Por Belén Manquepi Gómez
bmanquepigomez@laopinionaustral.com.ar
“Era el cumpleaños de mi hija Tania, estábamos esperando a mi mamá y no venía. Teníamos que apagar la vela, a ella le gustaba apagar la vela, sacar la foto y todo eso”,
recuerda Estela Ruiz a La Opinión Austral sobre el 11 de julio de 2014.
Estela fue a la casa de su madre, Rosa Filomena Mansilla de Ruiz, a buscarla, su hermano le dijo que estaba en lo de una amiga, pero allí tampoco la encontró. Continuó
recorriendo las casas de sus otros hermanos sin poder dar con ella. “Me empecé a preocupar, me desesperé y fui a hacer la denuncia, me la aceptaron pero tenía
que esperar 48 horas”, señala.
En aquel momento, ella le marcó al comisario que no se trataba de una adolescente que se podría haber escapado de la casa, sino de una persona adulta de más de
70 años.
“Esas fueron horas claves que perdimos. No tenía auto, así que tuve que salir caminando a buscarla, desesperada, por el pueblo”.
Recién el lunes comenzó la búsqueda oficial que se extendió por 10 días.
Dos rastros
Estela viajó a Río Gallegos, recorrió los medios de comunicación y pidió ayuda al entonces gobernador Daniel Peralta.
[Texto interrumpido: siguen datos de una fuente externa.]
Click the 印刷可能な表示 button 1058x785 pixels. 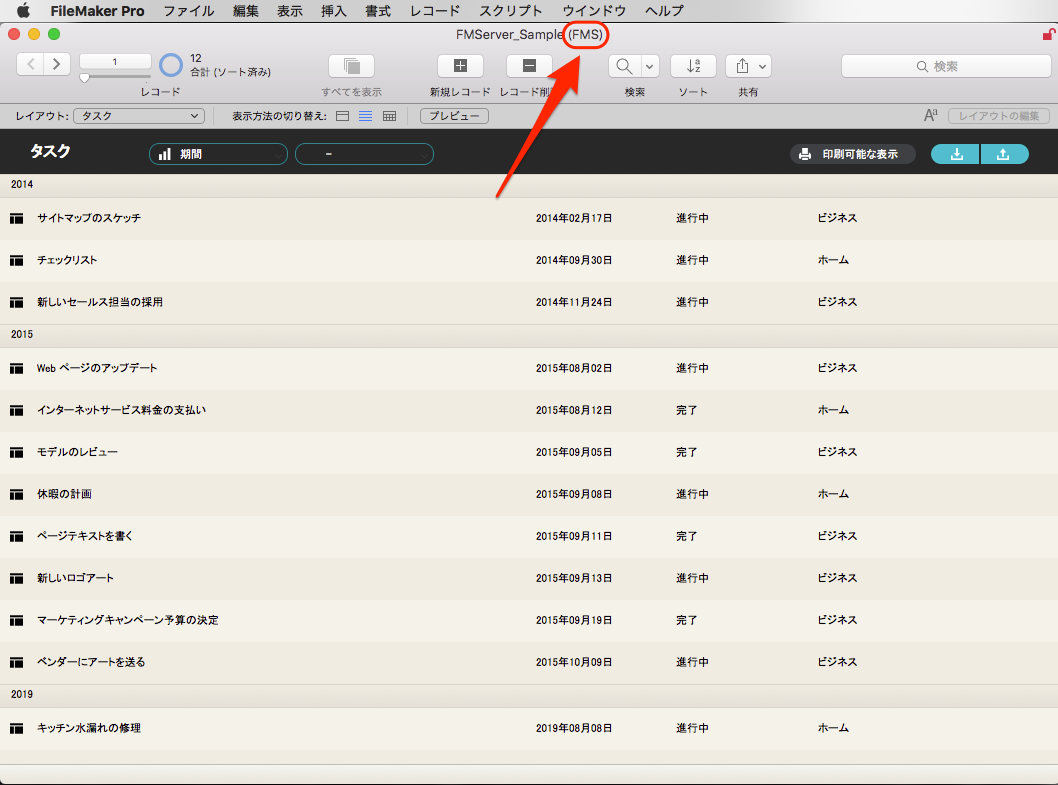[853, 153]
Hubo una búsqueda con helicópteros y buzos,
pero no encontraron nada.
“Para mí la clave fue el 10 a la noche que se perdió mi mamá, porque (sobre) el 9 de julio hubo una maestra que declaró que estuvo en el acto. A ella le gustaba ir a los actos del 9 de julio que hacían en el mástil”, marca, y añade que el 10, se comunicó con una sobrina y Rosa la había visitado. Por eso Estela esperaba que su madre la visitara el 11 de julio, pero eso no sucedió.
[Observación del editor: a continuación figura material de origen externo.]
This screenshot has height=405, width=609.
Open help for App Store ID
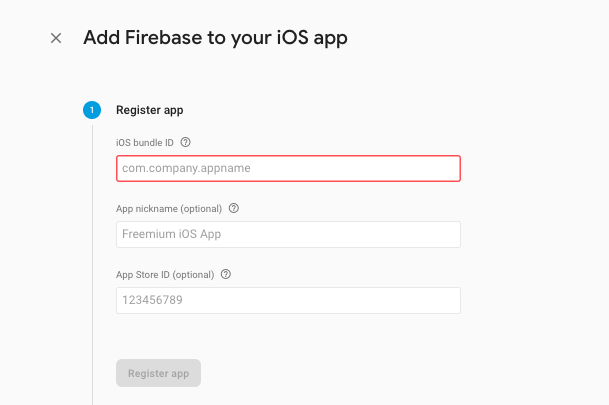click(226, 274)
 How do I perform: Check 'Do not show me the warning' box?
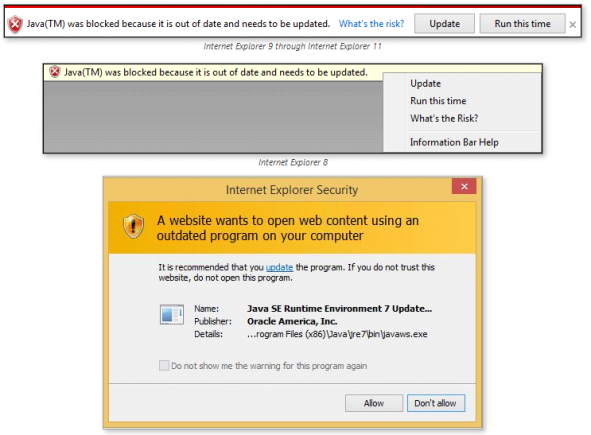click(x=164, y=365)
“Lo único que encontramos fue un rastro de zapatilla por el sector del Gauchito Gil, mi mamá debe haber estado ahí, el perro como que iba y venía. Después se encontró otro dato, pero yendo hacia el norte y ahí se perdió, ahí ya no encontramos más nada”, recuerda.
Lo extraño es que desde la casa de Rosa hasta la ermita del Gauchito Gil existe una distancia de alrededor de 50 a 60 cuadras, un recorrido muy extenso para una persona mayor.
“Mi mamá desapareció, nosotros no sabemos nada. Sé que llevaba puesto su jean, campera polar y sus zapatillas Nike, creo que con eso estaba vestida porque era lo que faltaba en su casa”.
No hay una hipótesis que convenza a Estela, pero la más consistente es que se haya perdido. “Ella tenía un principio de Alzheimer, para mí quiso venir para mi casa y se perdió. Es un misterio, al día de hoy la sigo buscando y ahora la busco a través de las redes sociales”.
Si bien Rosa no se había perdido anteriormente, en el último tiempo se equivocaba de casa cuando visitaba a su hija.
La edad no la limitaba, era muy activa, se levantaba a las 5:00, tomaba sus mates, limpiaba la casa y salía a caminar, le encantaba salir a caminar, luego almorzaba con Estela, dormía una siesta en el sillón, compartía unos mates más y emprendía una nueva caminata.
“Era familiera, siempre se acordaba de los cumpleaños, por eso me pareció raro que no viniera”, dice su hija.
El próximo 23 de diciembre, Rosa cumpliría 80 años. Madre de ocho hijos, seis que viven en San Julián y dos en Tierra del Fuego, ya era abuela y con el paso de los años se convirtió en bisabuela.
“No me dieron otro plazo para poder buscarla” menciona Estela, y agrega: “Ya pasó tanto tiempo de lo de mi mamá que no sé si me van a dar bola”.
En estos años, ella continúa difundiendo la búsqueda a través de las redes sociales, pide que la ayuden a difundir “a buscarla, encontrarla. Que no se pierda, me gustaría que en Canal 9 siga la difusión”.
“Gracias a las redes uno puede seguir, sigo en mi lucha buscando a mi mamá hasta que la encuentre. Mis hermanos piensan lo mismo que yo, que es un misterio, creo que algún día tendremos que saber algo”.